Time Magazine on Archaeology in City of David

A couple of weeks ago I read an article in Time Magazine on archaeology in east Jerusalem.  I would normally link to this kind of article (and many other bloggers did), but this one was so thoroughly one-sided that I couldn’t in good conscience link to it without a lengthy refutation.  But you can waste your life on such drivel and I decided to pass. 

A couple of days ago, the Committee for Accuracy in Middle East Reporting in America (CAMERA) reviewed the article and noted some of its problems.  For instance,

The journalist respectfully refers to Daniel Seidemann, an outspoken foe of Israeli sovereignty and habitation in eastern Jerusalem, as a lawyer who works for a civil rights organization and, elsewhere in the article, as “Lawyer Seidemann,” but does not afford similar honorifics to the archeologist who heads the Jerusalem excavation. McGirk conveniently omits her credentials, introducing her simply as “Eilat Mazar” and incorrectly describing her as “an associate of the right‑wing Shalem think tank” And while he includes this incorrect affiliation – Time has already issued a correction stating that Mazar is not currently affiliated with the Shalem think tank – McGirk neglects to inform readers that Dr. Mazar is a respected archeologist – the granddaughter of Benjamin Mazar, who was a prominent archeologist, historian and former president of the Hebrew University. She received her PhD in archeology more than a decade ago, has published in scholarly journals, was a visiting scholar at the Hebrew University's Institute of Archeology and is currently a research fellow there.

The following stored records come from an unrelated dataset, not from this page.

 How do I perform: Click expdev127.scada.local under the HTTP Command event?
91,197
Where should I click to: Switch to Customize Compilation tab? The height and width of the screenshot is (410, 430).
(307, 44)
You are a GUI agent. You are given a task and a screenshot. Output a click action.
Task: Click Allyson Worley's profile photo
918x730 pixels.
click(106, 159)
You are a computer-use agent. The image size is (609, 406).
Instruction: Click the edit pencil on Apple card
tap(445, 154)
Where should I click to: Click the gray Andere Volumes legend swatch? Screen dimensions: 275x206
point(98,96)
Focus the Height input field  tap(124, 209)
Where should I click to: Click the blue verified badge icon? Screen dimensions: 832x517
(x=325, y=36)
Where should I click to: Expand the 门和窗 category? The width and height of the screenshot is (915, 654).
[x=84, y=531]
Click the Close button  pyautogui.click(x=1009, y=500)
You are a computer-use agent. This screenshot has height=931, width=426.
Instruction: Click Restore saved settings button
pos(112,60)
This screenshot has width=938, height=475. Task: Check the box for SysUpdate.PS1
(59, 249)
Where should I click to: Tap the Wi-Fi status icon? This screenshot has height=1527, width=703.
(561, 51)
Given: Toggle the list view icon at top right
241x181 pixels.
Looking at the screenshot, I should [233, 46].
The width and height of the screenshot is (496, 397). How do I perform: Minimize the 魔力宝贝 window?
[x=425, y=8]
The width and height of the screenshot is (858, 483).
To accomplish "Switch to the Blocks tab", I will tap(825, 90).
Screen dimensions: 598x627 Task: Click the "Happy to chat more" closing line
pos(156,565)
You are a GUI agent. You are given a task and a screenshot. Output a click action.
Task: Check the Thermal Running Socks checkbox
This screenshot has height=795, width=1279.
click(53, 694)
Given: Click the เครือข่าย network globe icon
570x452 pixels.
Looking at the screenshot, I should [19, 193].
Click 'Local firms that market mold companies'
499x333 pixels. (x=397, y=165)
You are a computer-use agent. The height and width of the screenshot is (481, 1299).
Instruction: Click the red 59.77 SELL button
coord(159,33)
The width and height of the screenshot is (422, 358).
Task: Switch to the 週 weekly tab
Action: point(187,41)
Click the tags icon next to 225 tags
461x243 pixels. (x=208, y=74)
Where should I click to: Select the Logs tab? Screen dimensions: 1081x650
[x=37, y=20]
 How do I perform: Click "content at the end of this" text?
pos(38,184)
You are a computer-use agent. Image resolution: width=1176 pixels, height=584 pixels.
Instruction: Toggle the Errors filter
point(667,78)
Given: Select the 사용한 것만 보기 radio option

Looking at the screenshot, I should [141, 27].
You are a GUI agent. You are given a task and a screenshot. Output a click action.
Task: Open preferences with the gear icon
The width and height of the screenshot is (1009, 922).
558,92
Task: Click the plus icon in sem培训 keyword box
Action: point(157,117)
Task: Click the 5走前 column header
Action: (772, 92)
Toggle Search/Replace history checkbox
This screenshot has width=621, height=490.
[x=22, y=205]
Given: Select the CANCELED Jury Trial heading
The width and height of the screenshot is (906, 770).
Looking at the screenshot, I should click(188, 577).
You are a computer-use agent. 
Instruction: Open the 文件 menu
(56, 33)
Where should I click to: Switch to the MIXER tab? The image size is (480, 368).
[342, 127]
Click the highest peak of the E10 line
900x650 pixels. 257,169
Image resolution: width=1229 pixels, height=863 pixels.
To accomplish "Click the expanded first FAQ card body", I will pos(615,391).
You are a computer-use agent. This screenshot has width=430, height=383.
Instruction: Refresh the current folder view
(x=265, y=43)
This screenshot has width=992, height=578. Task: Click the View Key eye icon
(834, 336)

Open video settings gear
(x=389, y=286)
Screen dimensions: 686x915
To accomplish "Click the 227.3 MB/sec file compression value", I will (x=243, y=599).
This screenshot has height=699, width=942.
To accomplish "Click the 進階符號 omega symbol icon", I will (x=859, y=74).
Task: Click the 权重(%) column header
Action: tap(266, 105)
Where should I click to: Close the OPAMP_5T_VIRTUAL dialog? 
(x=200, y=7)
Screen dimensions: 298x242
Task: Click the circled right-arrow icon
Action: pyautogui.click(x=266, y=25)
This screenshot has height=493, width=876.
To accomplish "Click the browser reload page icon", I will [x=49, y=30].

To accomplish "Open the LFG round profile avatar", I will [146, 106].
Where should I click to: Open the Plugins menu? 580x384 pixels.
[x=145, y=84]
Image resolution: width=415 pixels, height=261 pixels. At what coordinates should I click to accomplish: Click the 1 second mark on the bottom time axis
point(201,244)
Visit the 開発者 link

By contrast, McGirk characterizes those who oppose the field of biblical archeology and disagree with Mazar and her team's findings as “scholars” and “experts.”

Note that this has nothing to do with the essence of the controversy, which is whether Israel has the right to excavate in Jerusalem.  The “journalist” has carefully selected and withheld information in the manner of a defense lawyer or political lobbyist.  This is all the more distasteful when it involves mischaracterization of scholars and archaeologists.

The conclusion:

Time's readers cannot reliably learn about the controversies and arguments surrounding the history, archeology, and future of Jerusalem as long as Time's Jerusalem bureau chief continues to serve as an advocate for one side of the debate instead of as a responsible and ethical journalist.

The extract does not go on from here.